A brief overview of Osterwalders results follows.
The main goal of the Osterwalder dissertation was to provide an Ontology that allows to accurately describe the business model of a
firm. In the first instance, four main areas are identified that constitute the essential business model issues of a company: Product,
Customer Interface, Infrastructure Management and Financial Aspects.
Next, these areas were broken down into a set of nine interrelated building blocks that allow for the conception of a business model.
While the four areas are a rough categorization, the following nine elements are the core of Osterwalders Ontology business model:
Value Proposition, Target Customer, Distribution Channel, Relationship, Value Configuration, Capability, Partnership, Cost
Structure and Revenue Model.
The Ontology Business Model is a set of elements and their relationships that aim at describing the money-earning logic/potential of
a firm.
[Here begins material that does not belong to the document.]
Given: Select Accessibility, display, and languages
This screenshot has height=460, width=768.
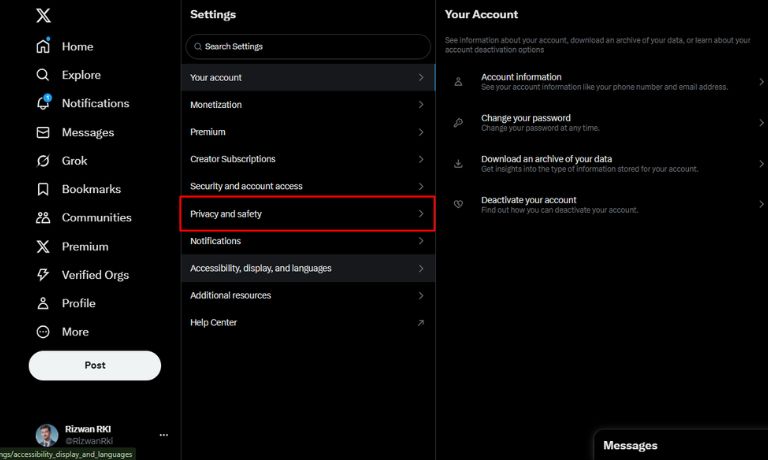Looking at the screenshot, I should [308, 268].
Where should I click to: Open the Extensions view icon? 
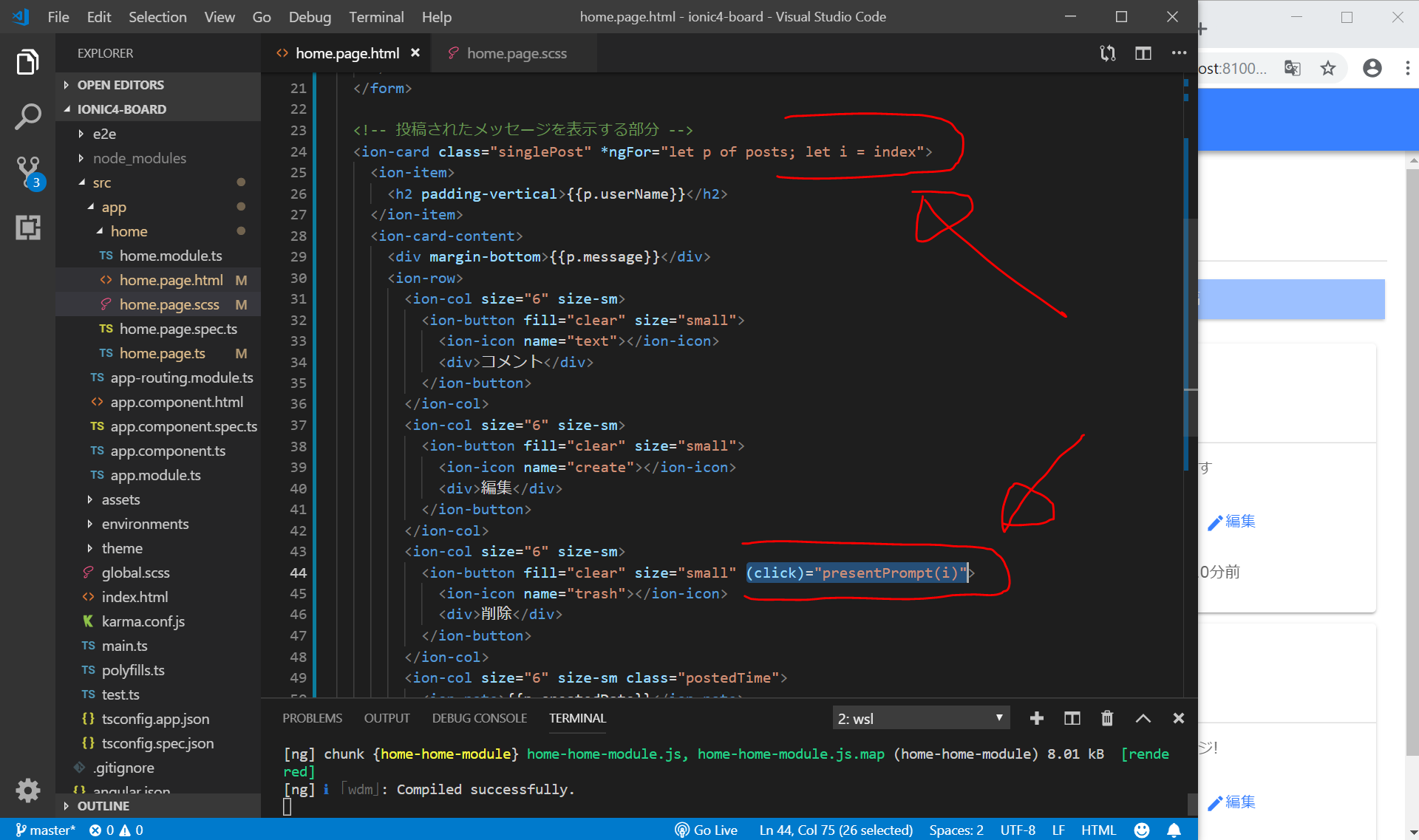click(27, 227)
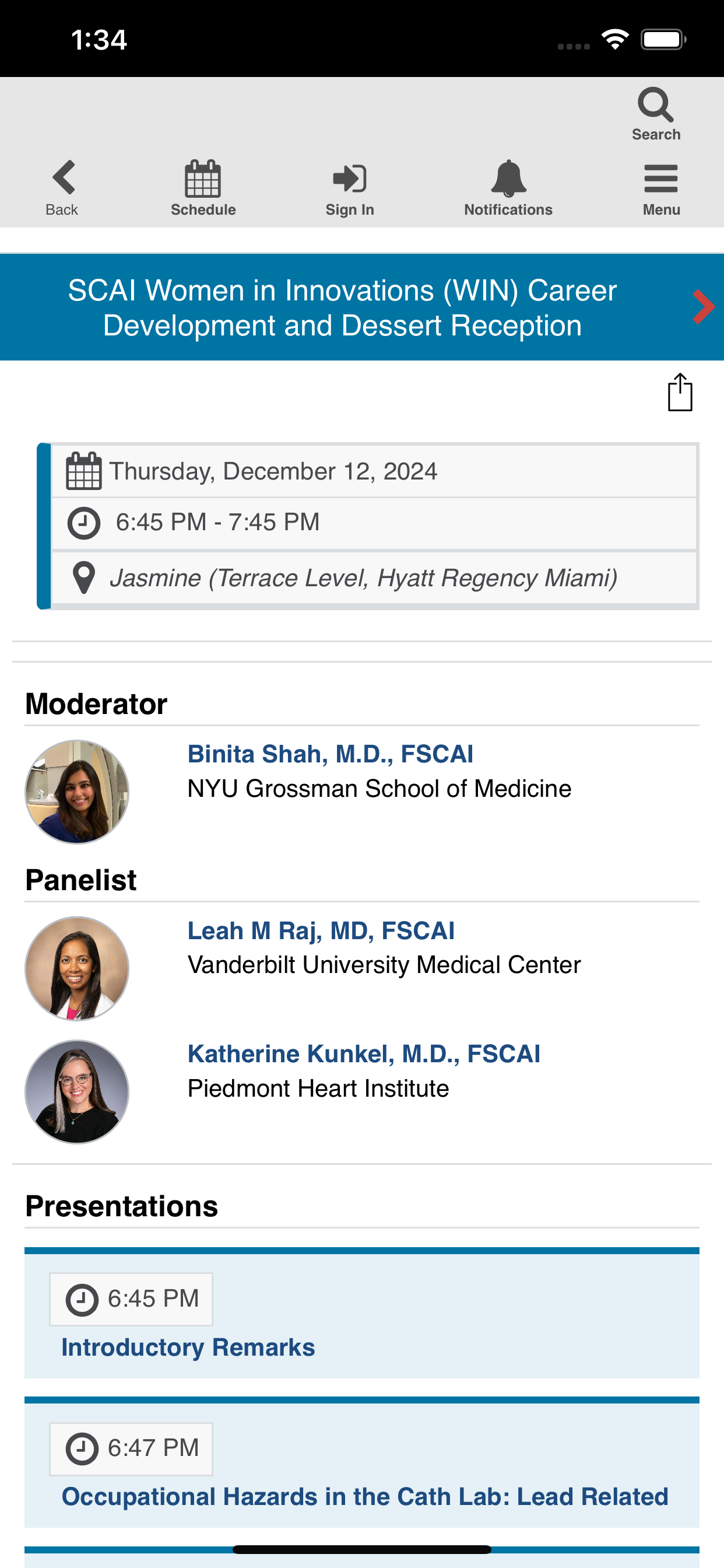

As outlined above, Ontology contains nine business model building blocks, so-called business model elements. Every
business model element can be divided into a set of defined sub-elements. This segmentation allows for the study of business models
on different levels of granularity in more or less detail and according to specific needs. Every business model element can be
described precisely, textually and graphically. In the graphical descriptions the elements and sub-elements are related to each other
through a "setOf" and "isA" relationship (see following Figure 4).
Figure 4
Business Model Ontology (Osterwalder, 2004)
Similarly Ontology will be applied to business strategies and business processes. When applying Ontology for business strategies,
Balanced Score Cards (BSC) should be taken into account. BSC finds disjointed categories (customers, employees, internal
processes, financial results) of strategies which an organisation should follow. Each of these categories may be further categorized
according to common specific characteristics (e.g. business drivers) and so on. Each of these categories and subcategories has
relationships and each subcategory or term can be structured further using specific attributes. Thus, Ontology could be an appropriate
approach for determining business strategies.
Especially when using Ontology for business strategies, important terms such as trust building and legal issues, must be taken into
account, which unfortunately are very often neglected and in doing so many business projects either failed or got past their
completion deadline. Some useful approaches can be found in Kaplan and Norton, (1992) and SBS, (1996).
Finally business processes will be considered. Ontology is well established in this area. Horizontal and vertical business processes are
two different processes. Horizontal processes are for instance procurement, delivering, maintaining, developing, and manufacturing.
Vertical Business processes belong to domains, such as tourism, health care, chemistry, automotive. So as a rule, each of the
mentioned horizontal business processes have a vertical specialization.
RDF/OWL
Meaning is expressed by RDF (RDF, 2006), which encodes it in sets of triples, each triple being rather like the subject, verb and
object of an elementary sentence. In RDF, a document makes assertions that particular things (people, Web pages or whatever) have
properties (such as "is a sister of," "is the author of") with certain values (another person, another Web page). This structure turns out
to be a natural way to describe the vast majority of the data processed by machines.
OWL (OWL, 2006) is a Web Ontology language. Where earlier languages had been used to develop tools and Ontology for specific
user communities (particularly in the sciences and in company-specific e-commerce applications), they were not defined to be
compatible with the architecture of the World Wide Web in general, and the Semantic Web in particular.
OWL uses both URIs (URI, 1997) for naming and the description framework for the Web provided by RDF to add the following
capabilities to Ontology: ability to be distributed across many systems, scalability to Web needs, compatibility with Web standards
for accessibility and internationalization, openness and extensibility.